Storia

La Fondazione Giulio Pastore è stata costituita in Roma il 26 febbraio 1971 ed è stata giuridicamente riconosciuta con il DPR 21 febbraio 1972, n. 114. Principale obiettivo dei soci fondatori è stato quello di promuovere le ricerche e gli studi aventi per oggetto i problemi del lavoro e dell'esperienza sindacale dei lavoratori sia dal punto di vista delle singole discipline interessate che da quello interdisciplinare, nonché di favorire l'applicazione e la diffusione dei loro risultati.

Dice l’atto costitutivo della Fondazione, datato 26 febbraio 1971: “… la famiglia del compianto onorevole Giulio Pastore offre in donazione la biblioteca e le carte del Congiunto, per creare così l’incentivo necessario alla realizzazione di una iniziativa che, legata al nome e alla memoria di Giulio Pastore, ne continui l’impegno animato dalla concezione cristiana della vita, suscitando interessi culturali e di ricerca a pro’ della elevazione morale e materiale dei lavoratori italiani, in particolare delle aree depresse”.

Inoltre, nello Statuto della Fondazione, quando si parla delle attività che si intende svolgere per promuovere le ricerche e gli studi che riguardano i problemi del lavoro e dell’esperienza sindacale dei lavoratori, si dice che la Fondazione potrà, tra le altre cose, “dar vita ad un proprio Centro di studi e documentazione, con biblioteca specializzata ed archivio storico annessi, per effettuare direttamente studi e ricerche, anche avvalendosi di borsisti e ricercatori interni”.

La Biblioteca della Fondazione Giulio Pastore è quindi uno degli elementi costitutivi del patrimonio della Fondazione. Il Fondo Achille Loria, acquisito nel 1973 dal Centro Studi CISL di Firenze e formato prevalentemente da opere di carattere storico-economico costituì il primo nucleo della Biblioteca.

Il patrimonio di documentazione che la Biblioteca della Fondazione Giulio Pastore ha costruito negli oltre quarant’anni della sua storia e le modalità della sua utilizzazione sono la risposta alla volontà della famiglia Pastore e all’impegno dei soci fondatori.

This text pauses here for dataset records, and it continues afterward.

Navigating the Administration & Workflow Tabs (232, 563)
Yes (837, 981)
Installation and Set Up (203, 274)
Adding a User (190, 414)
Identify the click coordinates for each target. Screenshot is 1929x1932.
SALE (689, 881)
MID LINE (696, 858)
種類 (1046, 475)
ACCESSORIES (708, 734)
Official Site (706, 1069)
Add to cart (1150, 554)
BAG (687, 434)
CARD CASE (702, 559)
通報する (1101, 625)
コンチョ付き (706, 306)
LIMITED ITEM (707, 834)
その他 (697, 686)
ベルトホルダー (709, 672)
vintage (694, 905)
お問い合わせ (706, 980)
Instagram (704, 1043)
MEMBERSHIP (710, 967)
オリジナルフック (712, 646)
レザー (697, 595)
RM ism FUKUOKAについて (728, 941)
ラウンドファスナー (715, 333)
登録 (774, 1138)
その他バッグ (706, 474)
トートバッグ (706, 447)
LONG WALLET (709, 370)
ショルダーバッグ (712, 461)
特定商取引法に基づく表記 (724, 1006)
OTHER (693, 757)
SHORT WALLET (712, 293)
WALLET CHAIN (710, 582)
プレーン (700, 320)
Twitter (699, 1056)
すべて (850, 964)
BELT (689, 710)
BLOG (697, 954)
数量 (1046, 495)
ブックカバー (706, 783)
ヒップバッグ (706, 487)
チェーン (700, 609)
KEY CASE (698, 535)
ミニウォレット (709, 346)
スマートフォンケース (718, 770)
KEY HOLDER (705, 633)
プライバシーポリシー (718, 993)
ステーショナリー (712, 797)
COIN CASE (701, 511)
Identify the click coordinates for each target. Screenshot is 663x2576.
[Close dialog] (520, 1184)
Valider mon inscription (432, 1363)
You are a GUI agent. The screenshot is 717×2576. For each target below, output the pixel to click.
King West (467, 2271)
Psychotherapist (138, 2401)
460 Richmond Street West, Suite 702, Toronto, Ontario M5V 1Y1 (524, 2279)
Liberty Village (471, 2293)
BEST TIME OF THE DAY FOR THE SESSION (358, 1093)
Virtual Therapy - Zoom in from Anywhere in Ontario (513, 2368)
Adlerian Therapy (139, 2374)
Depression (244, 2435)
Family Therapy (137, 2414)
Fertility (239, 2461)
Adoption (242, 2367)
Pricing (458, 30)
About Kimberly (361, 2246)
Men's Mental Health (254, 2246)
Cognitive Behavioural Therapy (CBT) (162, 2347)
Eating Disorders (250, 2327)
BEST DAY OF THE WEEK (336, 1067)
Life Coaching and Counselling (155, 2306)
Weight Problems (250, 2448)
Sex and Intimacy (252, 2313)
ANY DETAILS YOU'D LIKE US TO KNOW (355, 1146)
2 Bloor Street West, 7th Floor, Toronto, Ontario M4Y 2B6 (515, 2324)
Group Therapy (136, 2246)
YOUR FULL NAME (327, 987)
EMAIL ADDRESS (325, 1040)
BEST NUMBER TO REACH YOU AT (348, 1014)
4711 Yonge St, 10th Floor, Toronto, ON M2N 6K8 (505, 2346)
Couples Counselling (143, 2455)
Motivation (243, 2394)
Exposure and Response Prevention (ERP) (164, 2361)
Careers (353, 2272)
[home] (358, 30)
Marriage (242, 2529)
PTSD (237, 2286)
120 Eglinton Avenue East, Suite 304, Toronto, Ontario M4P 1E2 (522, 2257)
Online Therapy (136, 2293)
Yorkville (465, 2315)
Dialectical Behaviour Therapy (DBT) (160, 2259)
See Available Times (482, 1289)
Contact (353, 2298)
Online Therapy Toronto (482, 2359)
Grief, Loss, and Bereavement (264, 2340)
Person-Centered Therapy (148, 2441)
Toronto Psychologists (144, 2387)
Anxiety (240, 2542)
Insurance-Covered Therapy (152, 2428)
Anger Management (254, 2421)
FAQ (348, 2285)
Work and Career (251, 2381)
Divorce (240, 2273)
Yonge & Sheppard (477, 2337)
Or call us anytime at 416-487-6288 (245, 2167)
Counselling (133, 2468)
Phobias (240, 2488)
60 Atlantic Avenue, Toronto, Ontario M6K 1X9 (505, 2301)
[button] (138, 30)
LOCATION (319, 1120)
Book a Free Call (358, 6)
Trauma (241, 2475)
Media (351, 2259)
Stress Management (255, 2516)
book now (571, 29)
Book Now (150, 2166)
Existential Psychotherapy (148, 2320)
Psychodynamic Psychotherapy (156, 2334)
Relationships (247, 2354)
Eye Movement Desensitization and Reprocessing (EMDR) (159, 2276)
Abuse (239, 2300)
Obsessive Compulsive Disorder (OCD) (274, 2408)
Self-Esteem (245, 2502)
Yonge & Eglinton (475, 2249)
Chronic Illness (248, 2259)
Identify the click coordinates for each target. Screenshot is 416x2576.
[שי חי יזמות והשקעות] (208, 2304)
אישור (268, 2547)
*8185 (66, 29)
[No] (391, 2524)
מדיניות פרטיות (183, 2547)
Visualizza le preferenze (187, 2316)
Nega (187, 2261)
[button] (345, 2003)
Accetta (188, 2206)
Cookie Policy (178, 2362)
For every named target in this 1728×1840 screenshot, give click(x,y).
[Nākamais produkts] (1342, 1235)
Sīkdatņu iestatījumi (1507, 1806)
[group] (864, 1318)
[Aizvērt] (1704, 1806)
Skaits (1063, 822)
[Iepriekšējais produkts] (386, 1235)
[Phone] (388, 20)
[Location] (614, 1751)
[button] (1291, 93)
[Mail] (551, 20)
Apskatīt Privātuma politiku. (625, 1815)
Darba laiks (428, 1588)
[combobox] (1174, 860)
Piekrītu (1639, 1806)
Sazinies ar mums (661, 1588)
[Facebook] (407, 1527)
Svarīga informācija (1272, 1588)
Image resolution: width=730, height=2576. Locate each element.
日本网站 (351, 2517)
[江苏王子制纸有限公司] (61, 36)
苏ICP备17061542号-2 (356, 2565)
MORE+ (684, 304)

Non a caso Mario Romani, primo presidente della Fondazione, volle la Biblioteca come centro di riferimento per tutti gli studiosi di materie che riguardavano il lavoro e il sindacato e promosse un bollettino di informazione bibliografica, “Lavoro & Sindacato”, proprio per dare conto delle nuove accessioni ad un pubblico molto più vasto di quello costituito dagli abituali frequentatori della Biblioteca.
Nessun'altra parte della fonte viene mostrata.